On Tue, Oct 24, 2017 at 02:52:39PM +0200, Alexander Bluhm wrote:
> On Tue, Oct 24, 2017 at 07:44:02PM +0800, Nan Xiao wrote:
> > Use BUFSIZE instead of hard-code in netcat.c, FYI. Thanks!
> 
> As this buffer is used with MSG_PEEK and its content is discarded,
> the size does not really matter.  The complicated logic seems to
> be a leftover from the -j jumbo option.
> 
> I think this is simpler.
> 
> bluhm
> 
> Index: usr.bin/nc/netcat.c
> ===================================================================
> RCS file: /data/mirror/openbsd/cvs/src/usr.bin/nc/netcat.c,v
> retrieving revision 1.187
> diff -u -p -r1.187 netcat.c
> --- usr.bin/nc/netcat.c       15 Jul 2017 17:27:39 -0000      1.187
> +++ usr.bin/nc/netcat.c       24 Oct 2017 12:41:38 -0000
> @@ -563,13 +563,12 @@ main(int argc, char *argv[])
>                                * initially to wait for a caller, then use
>                                * the regular functions to talk to the caller.

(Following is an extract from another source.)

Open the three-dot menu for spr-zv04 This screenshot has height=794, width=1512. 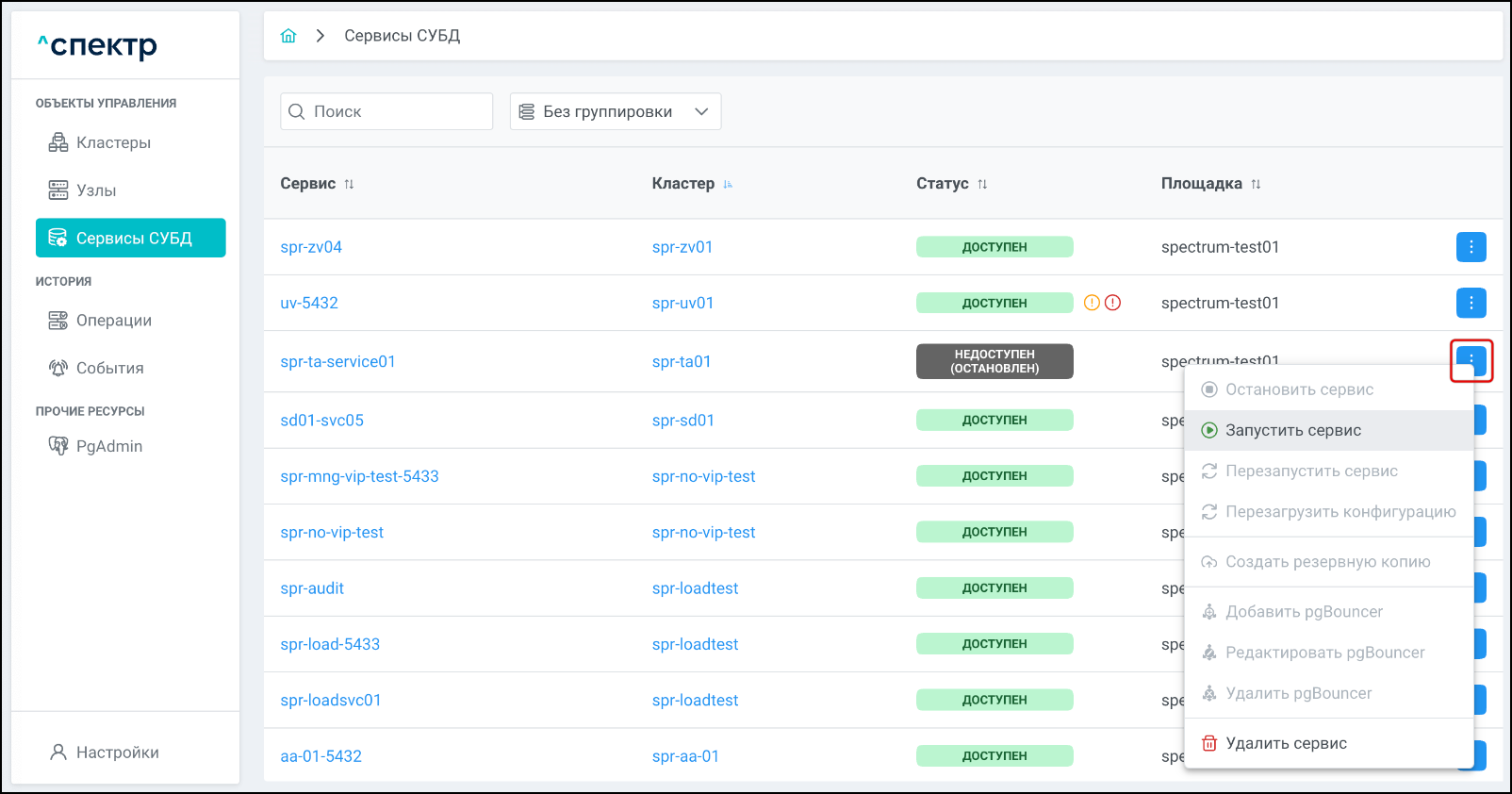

>                                */
> -                             int rv, plen;
> -                             char buf[16384];
> +                             int rv;
> +                             char buf[2048];
>                               struct sockaddr_storage z;
>  
>                               len = sizeof(z);
> -                             plen = 2048;
> -                             rv = recvfrom(s, buf, plen, MSG_PEEK,
> +                             rv = recvfrom(s, buf, sizeof(buf), MSG_PEEK,
>                                   (struct sockaddr *)&z, &len);
>                               if (rv < 0)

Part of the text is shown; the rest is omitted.